(Data extracts)
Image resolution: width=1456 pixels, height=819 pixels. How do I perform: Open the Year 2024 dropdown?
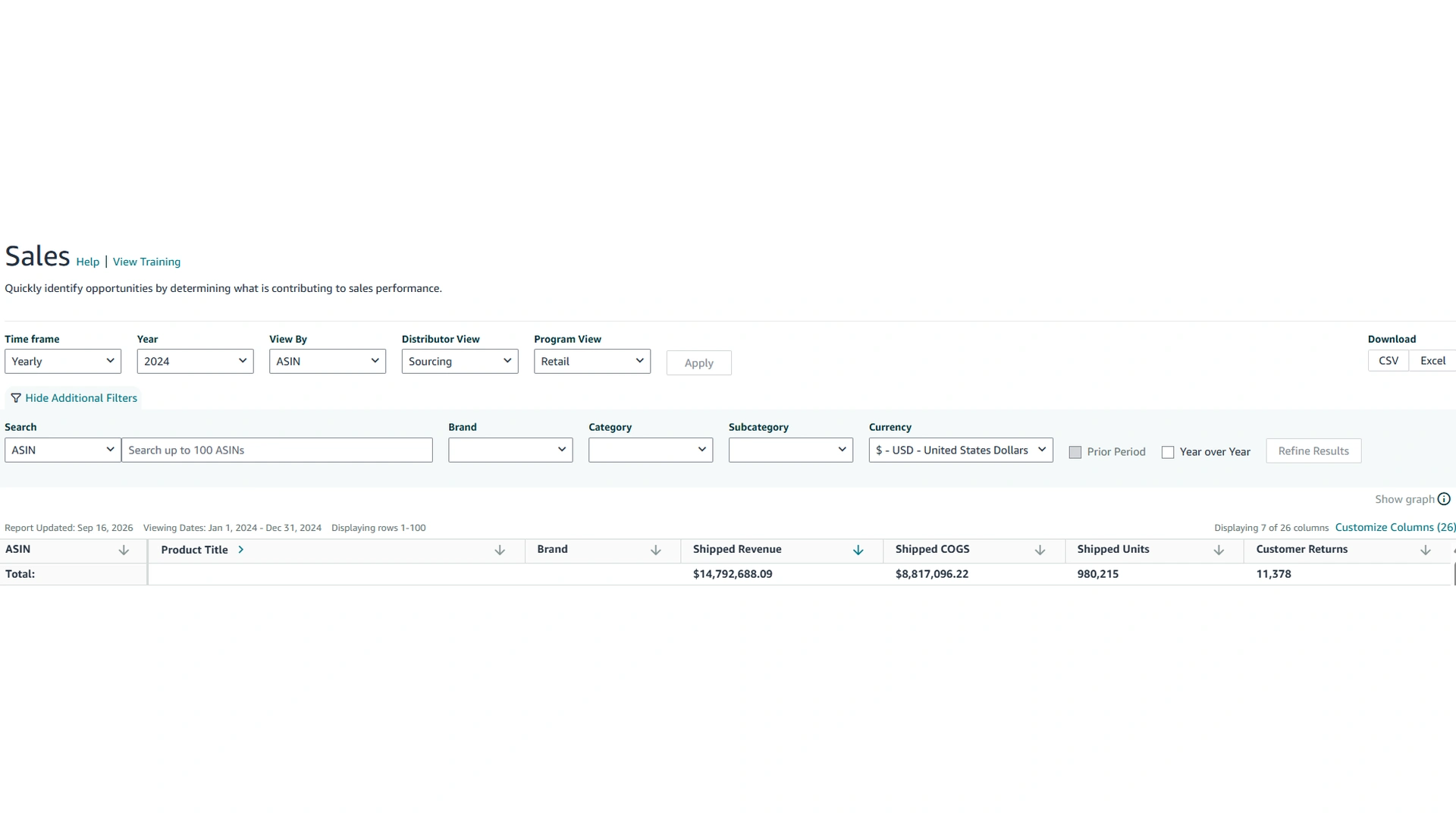pos(195,361)
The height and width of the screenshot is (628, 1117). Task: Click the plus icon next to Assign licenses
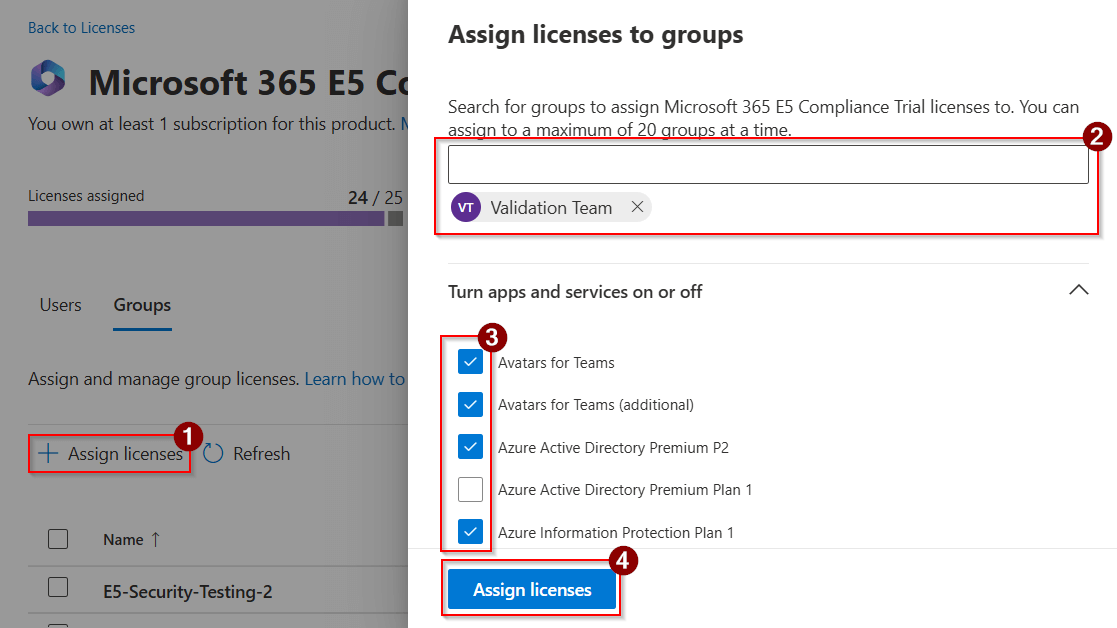point(46,453)
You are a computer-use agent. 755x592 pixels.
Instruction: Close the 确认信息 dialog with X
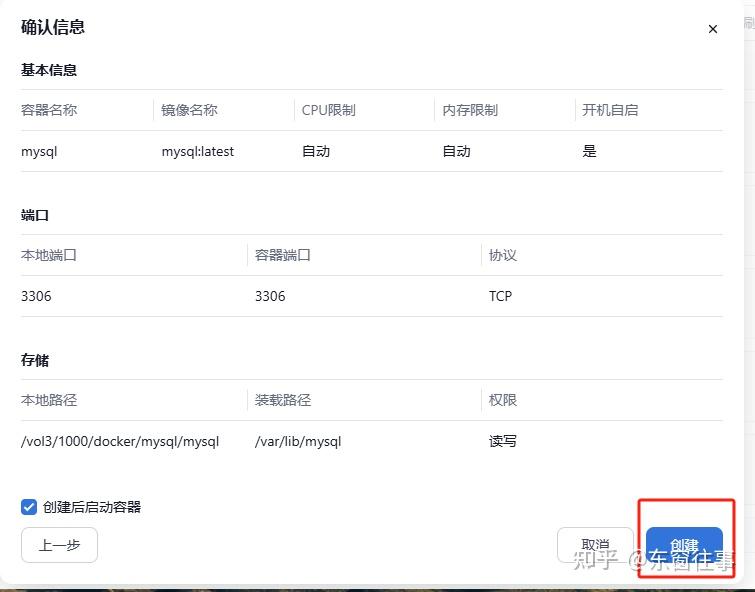712,29
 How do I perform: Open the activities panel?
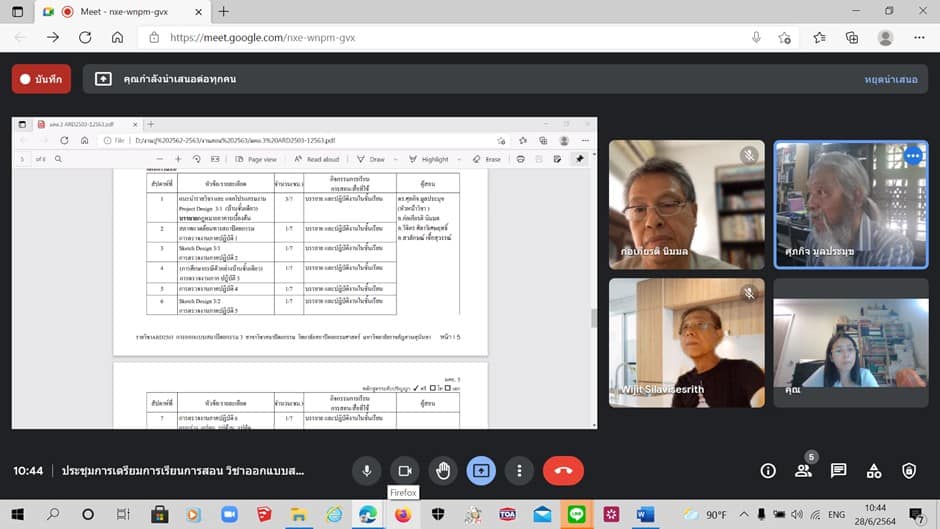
(End Data extracts)
→ **Assignment**
From the listing above, print every entry precisely and drop the pictures.

→ **Answer below**
Image resolution: width=1456 pixels, height=819 pixels. How do I perform: Open the Year 2024 dropdown?
pos(195,361)
The height and width of the screenshot is (628, 1117). Task: Click the plus icon next to Assign licenses
point(46,453)
You are a computer-use agent. 755x592 pixels.
Instruction: Close the 确认信息 dialog with X
712,29
 How do I perform: Open the activities panel?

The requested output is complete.